### [Your task]
Copy the part of the Costa Rica field school article between "To participate, students" and "natural resource management.", inclusive.

### [Study text]
****
NVC Environmental Course Gives Students Opportunity for Study Abroad

The 100,000 Strong in the Americas Innovation Fund has selected the Alamo Colleges District/Northwest Vista College and Costa Rica’s Universidad Veritas as one of 12 grant-winning teams to receive a $25,000 grant that will allow students to study abroad, virtually exchange cultural information, and analyze urban waterways.

Dubbed the Geography and Environmental Studies Costa Rica Adventure Science Field School, this will be a collaborative program with NVC’s Geography and Environmental Studies Department, the Alamo College’s Office of International Programs, and Universidad Veritas (San Jose, Costa Rica). These funds will help make study abroad much easier since traveling to Central America is more affordable than traditional study abroad programs in Asia or Europe.

The announcement was made March 2 by The U.S. Department of State, Bureau of Western Hemisphere Affairs, U.S. Embassies and Partners of the Americas. The 100,000 Strong in the Americas Innovation Fund grant competition is sponsored by AgroAmerica and the U.S. Department of State.

To participate, students had to enroll in NVC’s online  ENVR 1301 Environmental Science course. They will virtually assess local environmental problems in collaboration with students in Costa Rica before traveling there to work in teams. When students go to Costa Rica in May they will participate in experiential learning and field-based activities in natural resource management.

“We are thrilled to partner with Universidad Veritas to expand our international experiential exchange program between the United States and Central America,” said Alejandra Bueno, Executive Director for International Programs for the Alamo Colleges District. “We look forward to giving our students this opportunity to work in teams to solve real-world problems and gain technical skills for workforce development.”

Dr. Scott Walker, NVC’s professor/coordinator of Geography & Environmental Studies, said just some of the learning students will experience includes working with researchers at Universidad Veritas on lagoon bird counts in San Jose, DNA sampling of sharks and rays along the Pacific Coast, census counts of crocodiles, fish, snakes and bats and measuring/tracking of sea turtles. Next year they plan to add primate studies through a Physical Anthropology class. Study abroad scholarships for 2023 will also be available through the Environmental Studies’ Microsoft Community College Undergraduate Research Experience grant.
****
### [Dataset content]

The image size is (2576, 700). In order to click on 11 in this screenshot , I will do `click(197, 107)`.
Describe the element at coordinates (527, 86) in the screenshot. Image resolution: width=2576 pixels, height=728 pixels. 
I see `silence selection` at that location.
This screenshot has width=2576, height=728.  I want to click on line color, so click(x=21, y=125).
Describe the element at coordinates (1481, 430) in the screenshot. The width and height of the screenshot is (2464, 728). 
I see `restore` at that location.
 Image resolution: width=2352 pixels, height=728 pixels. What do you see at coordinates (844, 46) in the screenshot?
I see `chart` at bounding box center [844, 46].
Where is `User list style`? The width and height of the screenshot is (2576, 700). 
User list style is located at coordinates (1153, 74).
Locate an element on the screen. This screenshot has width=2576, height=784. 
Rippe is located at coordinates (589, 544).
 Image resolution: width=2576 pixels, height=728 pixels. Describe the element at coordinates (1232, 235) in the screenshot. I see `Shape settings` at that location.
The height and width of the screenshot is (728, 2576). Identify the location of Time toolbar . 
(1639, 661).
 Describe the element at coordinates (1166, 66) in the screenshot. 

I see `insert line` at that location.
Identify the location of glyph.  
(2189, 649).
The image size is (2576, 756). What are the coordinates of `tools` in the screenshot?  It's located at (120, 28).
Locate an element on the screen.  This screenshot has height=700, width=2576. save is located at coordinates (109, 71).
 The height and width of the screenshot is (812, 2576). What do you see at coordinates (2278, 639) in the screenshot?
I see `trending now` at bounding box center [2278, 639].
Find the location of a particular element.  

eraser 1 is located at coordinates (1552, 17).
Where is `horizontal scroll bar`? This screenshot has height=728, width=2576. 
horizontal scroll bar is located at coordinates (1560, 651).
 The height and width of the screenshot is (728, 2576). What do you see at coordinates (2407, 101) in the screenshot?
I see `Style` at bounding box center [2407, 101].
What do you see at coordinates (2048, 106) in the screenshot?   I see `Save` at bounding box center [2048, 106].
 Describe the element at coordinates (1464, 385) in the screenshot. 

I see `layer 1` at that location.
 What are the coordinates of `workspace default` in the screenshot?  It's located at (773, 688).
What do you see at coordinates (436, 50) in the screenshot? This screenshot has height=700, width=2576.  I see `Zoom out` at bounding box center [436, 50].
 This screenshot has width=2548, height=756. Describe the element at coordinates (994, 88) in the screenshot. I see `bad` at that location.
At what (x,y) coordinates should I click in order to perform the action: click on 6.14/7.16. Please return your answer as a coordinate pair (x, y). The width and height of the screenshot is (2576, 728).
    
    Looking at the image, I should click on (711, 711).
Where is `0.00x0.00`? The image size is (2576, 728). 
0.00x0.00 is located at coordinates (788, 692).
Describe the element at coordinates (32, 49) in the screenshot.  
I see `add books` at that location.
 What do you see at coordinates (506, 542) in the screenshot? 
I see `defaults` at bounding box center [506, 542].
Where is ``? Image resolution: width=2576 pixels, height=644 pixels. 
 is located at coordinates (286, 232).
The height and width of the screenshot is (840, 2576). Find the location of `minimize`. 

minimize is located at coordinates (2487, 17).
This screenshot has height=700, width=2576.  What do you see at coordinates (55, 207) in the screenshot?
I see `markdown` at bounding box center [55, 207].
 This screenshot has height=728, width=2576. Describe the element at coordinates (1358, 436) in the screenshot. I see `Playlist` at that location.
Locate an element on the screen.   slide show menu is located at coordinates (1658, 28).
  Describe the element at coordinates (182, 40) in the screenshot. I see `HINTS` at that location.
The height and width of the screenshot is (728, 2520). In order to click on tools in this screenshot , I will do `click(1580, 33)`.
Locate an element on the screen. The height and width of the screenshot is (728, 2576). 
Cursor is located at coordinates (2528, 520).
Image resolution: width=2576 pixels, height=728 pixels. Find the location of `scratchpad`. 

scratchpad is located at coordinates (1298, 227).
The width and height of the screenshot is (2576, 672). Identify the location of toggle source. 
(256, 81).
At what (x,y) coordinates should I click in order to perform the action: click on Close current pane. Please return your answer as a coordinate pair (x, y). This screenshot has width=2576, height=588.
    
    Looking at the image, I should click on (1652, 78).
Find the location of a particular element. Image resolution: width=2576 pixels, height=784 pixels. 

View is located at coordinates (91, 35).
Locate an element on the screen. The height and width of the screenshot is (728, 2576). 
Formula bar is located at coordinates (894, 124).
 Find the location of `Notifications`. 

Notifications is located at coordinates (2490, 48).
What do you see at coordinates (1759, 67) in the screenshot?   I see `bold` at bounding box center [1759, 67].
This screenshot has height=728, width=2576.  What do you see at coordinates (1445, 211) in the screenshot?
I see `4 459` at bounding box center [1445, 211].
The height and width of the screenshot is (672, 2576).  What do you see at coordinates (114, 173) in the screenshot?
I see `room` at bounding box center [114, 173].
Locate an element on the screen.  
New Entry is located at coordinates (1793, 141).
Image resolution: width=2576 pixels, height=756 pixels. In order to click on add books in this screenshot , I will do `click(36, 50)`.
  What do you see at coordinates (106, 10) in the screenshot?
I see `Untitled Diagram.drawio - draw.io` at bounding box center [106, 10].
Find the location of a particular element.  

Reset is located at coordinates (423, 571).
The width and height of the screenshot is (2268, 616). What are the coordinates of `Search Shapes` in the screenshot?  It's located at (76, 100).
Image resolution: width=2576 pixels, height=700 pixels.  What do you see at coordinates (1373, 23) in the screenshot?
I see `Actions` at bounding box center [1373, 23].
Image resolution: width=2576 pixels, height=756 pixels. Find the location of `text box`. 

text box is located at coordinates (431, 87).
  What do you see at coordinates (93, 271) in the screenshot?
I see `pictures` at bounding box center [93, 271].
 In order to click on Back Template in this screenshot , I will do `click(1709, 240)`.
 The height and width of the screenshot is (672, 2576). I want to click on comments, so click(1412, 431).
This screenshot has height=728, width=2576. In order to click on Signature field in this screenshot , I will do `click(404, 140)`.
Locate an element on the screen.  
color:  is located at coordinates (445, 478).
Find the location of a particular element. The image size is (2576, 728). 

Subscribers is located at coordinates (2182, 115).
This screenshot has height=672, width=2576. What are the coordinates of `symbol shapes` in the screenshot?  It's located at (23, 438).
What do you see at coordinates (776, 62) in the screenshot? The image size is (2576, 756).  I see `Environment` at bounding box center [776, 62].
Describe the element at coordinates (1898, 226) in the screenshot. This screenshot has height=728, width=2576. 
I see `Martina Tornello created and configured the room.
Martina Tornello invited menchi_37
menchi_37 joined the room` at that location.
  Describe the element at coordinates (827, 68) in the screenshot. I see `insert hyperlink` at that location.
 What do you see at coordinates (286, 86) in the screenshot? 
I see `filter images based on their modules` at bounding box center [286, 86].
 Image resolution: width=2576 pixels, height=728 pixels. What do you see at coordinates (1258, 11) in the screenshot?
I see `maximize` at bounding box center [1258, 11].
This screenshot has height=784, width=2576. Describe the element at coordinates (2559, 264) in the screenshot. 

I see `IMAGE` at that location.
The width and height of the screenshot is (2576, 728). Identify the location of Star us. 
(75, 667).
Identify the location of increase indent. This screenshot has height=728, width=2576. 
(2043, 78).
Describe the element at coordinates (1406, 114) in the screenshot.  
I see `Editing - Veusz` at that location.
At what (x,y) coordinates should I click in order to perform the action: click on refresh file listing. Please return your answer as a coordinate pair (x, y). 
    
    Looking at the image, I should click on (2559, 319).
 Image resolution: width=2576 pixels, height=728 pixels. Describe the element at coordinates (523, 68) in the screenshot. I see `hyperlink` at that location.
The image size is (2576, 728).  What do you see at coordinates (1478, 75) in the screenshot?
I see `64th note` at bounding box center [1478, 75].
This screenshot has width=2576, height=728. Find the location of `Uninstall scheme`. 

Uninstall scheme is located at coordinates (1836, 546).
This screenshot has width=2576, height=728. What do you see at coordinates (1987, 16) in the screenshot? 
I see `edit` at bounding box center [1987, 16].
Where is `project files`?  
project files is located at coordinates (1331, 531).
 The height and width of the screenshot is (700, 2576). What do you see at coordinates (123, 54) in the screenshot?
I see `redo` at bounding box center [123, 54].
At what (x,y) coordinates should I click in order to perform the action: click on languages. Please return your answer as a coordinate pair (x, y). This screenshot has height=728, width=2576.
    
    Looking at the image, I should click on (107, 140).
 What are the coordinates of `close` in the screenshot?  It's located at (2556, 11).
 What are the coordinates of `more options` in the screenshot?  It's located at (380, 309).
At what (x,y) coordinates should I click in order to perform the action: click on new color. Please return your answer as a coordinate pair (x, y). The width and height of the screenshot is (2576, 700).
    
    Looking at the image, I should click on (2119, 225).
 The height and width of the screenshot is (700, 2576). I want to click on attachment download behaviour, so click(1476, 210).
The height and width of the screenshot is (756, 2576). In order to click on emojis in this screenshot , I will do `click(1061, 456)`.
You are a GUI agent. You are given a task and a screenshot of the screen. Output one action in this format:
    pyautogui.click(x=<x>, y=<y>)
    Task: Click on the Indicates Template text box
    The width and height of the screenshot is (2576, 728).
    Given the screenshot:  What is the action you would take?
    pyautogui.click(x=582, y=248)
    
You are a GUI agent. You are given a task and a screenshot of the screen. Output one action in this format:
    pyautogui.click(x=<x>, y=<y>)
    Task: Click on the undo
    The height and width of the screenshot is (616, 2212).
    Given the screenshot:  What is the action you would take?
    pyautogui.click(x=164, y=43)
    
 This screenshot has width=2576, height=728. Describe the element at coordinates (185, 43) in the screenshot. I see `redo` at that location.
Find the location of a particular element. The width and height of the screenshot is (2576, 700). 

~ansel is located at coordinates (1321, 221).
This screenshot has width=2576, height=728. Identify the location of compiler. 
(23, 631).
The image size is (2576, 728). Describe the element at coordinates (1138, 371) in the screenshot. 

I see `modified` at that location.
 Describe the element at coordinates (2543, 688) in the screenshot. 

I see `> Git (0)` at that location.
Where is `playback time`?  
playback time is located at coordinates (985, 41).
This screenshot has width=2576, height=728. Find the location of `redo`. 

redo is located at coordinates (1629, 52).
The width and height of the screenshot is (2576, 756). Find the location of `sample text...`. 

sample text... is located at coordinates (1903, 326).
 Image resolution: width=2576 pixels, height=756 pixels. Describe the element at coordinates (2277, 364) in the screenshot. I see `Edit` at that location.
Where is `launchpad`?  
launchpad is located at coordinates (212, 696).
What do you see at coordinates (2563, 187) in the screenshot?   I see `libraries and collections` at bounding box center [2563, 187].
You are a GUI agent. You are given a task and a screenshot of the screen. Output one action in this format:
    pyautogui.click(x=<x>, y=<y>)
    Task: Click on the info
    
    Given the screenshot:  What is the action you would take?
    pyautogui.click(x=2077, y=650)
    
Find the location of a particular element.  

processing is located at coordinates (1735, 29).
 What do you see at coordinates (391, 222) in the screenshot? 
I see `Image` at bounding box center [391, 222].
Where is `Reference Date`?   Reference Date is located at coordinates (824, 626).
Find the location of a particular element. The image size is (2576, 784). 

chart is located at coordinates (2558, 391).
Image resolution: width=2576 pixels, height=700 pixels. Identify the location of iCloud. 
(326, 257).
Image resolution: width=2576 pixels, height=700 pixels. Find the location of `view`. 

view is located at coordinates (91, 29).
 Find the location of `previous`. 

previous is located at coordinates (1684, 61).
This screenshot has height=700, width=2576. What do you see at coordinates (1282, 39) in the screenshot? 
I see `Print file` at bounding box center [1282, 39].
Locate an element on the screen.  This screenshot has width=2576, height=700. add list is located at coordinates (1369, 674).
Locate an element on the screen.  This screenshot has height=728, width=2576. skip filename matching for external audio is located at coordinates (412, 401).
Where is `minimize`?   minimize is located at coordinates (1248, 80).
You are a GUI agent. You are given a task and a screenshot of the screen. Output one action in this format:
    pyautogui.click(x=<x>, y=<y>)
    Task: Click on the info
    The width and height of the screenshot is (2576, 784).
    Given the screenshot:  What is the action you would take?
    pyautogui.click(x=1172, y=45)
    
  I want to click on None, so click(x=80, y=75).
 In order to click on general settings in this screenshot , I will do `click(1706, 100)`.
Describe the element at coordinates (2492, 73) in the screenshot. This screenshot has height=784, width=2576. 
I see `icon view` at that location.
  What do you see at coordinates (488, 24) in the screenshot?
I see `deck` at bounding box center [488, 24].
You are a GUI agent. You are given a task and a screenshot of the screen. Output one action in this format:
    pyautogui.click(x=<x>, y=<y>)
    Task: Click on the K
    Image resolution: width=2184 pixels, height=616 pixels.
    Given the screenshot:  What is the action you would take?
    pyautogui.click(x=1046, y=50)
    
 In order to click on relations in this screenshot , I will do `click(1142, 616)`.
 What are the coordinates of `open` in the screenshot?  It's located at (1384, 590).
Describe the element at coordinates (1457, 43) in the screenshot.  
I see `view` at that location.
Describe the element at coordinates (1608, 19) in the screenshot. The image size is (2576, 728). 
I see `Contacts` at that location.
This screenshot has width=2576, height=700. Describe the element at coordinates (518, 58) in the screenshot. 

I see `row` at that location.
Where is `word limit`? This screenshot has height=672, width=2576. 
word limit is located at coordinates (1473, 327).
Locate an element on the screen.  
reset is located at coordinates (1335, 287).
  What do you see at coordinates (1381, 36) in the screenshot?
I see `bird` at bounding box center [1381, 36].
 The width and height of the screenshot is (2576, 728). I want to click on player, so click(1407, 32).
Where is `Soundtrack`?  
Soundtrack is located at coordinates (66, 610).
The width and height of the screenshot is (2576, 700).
****
### [Result]
To participate, students had to enroll in NVC’s online  ENVR 1301 Environmental Science course. They will virtually assess local environmental problems in collaboration with students in Costa Rica before traveling there to work in teams. When students go to Costa Rica in May they will participate in experiential learning and field-based activities in natural resource management.